This latter point is particularly important, as the macro-level emergent outcomes of a system’s microdynamic cannot be straightforwardly predicted, even with perfect knowledge of a system’s initial state and the rules driving its microdynamic. Bedau illustrates this using the Game of Life, a famous computational system in which cells on a grid change state according to the states of their neighbours. Cells in Life have only two states—alive or dead—and their future states are determined by very simple rules according to how many of their neighbouring cells are alive or dead.Footnote 1 Despite this simplicity, even very simple starting configurations in Life can produce remarkably complex behaviour (see e.g. Fig. 1), and Life can even play host to patterns capable of replicating any possible computation (a property known as computational universality) [20, 21]. As Bedau notes, this has profound implications:

With few exceptions, it is impossible without simulation to derive the macrobehaviour of any state in a Life configuration even given complete knowledge of that configuration. In fact, since a universal Turing machine can be embedded in Life, the undecidability of the halting problem proves that in principle there can be no algorithm for determining whether the behaviour exhibited in an arbitrary Life world will ever stabilize. Yet all Life phenomena can be derived from the initial conditions and the birth-death rule. [19, p. 14]

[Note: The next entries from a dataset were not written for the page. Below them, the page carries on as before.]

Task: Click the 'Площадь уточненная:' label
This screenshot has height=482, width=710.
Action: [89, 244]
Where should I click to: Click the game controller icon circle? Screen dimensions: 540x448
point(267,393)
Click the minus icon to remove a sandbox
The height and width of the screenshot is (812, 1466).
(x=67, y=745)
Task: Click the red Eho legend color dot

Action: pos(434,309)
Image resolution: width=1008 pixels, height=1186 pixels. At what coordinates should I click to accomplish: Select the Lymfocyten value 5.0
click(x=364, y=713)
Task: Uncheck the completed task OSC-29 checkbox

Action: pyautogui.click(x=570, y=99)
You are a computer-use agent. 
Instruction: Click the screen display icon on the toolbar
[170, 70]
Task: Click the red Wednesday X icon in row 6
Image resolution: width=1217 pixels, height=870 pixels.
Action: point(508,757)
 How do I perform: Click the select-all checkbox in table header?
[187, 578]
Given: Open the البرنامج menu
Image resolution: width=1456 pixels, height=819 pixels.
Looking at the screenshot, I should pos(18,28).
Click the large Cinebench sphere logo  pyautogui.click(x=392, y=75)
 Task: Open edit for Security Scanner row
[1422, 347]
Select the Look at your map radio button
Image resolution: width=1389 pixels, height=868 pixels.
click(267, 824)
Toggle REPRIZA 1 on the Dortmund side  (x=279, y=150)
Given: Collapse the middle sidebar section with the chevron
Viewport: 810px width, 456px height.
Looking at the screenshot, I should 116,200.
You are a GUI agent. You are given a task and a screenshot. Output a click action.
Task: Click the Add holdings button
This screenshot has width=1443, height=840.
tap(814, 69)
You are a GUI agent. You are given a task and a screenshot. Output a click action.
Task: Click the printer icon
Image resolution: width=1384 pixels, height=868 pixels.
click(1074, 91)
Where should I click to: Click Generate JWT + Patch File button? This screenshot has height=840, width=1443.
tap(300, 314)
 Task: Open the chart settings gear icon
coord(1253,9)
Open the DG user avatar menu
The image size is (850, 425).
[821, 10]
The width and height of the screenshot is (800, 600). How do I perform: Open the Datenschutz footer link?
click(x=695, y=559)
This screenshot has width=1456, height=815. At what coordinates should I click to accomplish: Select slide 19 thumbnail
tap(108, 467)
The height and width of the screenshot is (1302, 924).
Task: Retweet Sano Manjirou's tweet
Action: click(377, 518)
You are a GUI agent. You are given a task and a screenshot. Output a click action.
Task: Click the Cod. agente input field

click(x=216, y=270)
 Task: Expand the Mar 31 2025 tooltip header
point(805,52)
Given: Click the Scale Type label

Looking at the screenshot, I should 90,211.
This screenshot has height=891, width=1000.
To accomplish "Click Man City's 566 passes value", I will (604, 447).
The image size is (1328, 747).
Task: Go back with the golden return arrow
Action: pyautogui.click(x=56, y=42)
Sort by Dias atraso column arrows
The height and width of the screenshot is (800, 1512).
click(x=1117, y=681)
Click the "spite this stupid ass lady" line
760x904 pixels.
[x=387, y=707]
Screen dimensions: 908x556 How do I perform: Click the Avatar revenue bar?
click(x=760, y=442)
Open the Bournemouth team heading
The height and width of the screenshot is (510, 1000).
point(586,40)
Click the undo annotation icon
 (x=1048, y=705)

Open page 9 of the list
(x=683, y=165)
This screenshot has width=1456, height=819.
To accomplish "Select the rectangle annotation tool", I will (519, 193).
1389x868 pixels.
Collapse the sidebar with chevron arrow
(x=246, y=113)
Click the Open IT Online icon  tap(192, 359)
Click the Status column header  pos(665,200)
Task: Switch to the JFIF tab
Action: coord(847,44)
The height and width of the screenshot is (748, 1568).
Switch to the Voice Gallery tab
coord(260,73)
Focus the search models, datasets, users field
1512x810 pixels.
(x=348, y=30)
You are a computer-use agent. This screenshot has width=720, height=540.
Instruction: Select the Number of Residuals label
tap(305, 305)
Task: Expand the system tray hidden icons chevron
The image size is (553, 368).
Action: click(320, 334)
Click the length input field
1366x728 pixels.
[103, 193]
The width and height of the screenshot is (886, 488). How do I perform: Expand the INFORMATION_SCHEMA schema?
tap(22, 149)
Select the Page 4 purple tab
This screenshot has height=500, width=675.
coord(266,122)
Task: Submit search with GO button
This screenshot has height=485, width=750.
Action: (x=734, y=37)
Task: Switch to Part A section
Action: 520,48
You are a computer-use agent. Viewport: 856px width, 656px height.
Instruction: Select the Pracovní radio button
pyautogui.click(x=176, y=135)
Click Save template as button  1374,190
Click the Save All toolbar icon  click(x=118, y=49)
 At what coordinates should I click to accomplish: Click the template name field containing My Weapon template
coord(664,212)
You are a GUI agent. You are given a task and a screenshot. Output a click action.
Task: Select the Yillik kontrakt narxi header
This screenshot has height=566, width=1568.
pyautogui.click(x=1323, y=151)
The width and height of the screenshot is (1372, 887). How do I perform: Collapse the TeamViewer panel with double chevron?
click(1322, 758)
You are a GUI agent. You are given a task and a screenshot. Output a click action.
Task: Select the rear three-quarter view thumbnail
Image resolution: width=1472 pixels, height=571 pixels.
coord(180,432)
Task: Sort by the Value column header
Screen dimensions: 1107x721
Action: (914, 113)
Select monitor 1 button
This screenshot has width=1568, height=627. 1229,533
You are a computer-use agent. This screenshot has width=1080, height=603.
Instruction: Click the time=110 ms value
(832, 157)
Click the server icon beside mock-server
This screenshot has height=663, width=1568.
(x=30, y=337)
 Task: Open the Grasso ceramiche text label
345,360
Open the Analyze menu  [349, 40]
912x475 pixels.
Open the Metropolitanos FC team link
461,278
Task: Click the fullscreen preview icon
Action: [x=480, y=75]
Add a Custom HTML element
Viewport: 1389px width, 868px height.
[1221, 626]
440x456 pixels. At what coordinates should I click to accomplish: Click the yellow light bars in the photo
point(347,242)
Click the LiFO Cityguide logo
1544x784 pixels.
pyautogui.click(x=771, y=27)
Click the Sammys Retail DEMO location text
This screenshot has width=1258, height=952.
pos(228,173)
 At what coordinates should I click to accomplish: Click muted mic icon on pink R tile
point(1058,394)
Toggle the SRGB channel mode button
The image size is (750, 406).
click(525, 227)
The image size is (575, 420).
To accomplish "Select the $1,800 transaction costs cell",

Thus, the only way we can replicate the weakly-emergent macrostates of the Game of Life is to simulate its behaviour step-by-step. By extension, given that most complex systems will have significantly more complicated microdynamics than the Game of Life, replicating the macrostates of weakly-emergent systems requires the use of simulation to replicate their microdynamics.

Fig. 1
figure 1

An example of the unexpected complexity of simple patterns in the Game of Life. This 7-cell pattern is called an ‘acorn’ and stabilises after 5206 steps with a population of 633 live cells

A well-known example of an agent-based model replicating a weakly-emergent phenomenon from the interaction of micro-level entities is given by Schelling’s residential segregation model [22, 23]. In this model, very simple agents are living in a virtual grid-based world, and at each discrete step of the simulation are able to choose to move their location. Their decision to move is based on a preference for the group composition of their neighbourhood; if the number of their neighbours belonging to a different group than themselves is above a certain threshold, the agent will move to a new random square on the grid. Here the agents’ segregation is the emergent property of the system, while the preference for in-group neighbours is the parameter driving the agents’ behaviour. Schelling showed that even a relatively low threshold generates a high degree of residential segregation, a result that is not predictable solely by knowing the agents’ behavioural rules (see Fig. 2). Thus we can describe Schelling’s model as weakly emergent, given that its macrostate is derivable only by simulating the system step-by-step, despite its known and very simple behavioural rules.

Fig. 2
figure 2

Sample run of the Schelling segregation model

Similarly, the phenomena of interest in public health research—from the development of health inequalities to the spread of obesity in certain communities—are consequences of complex interactions between individuals and their physical and social environments. Successful interventions may seek to influence the phenomena by altering individual, low-level behaviours through a number of different routes, in the hope that the population-level picture which emerges from those actions changes for the better—much like the simulation scientist tweaking the preferences of Schelling’s agents in the hope of reducing segregation. Following Axelrod and Tesfatsion, we might align ourselves to using ABMs for normative understanding, or ‘evaluating whether designs proposed for social policies, institutions, or processes will result in socially desirable system performance over time’ [24].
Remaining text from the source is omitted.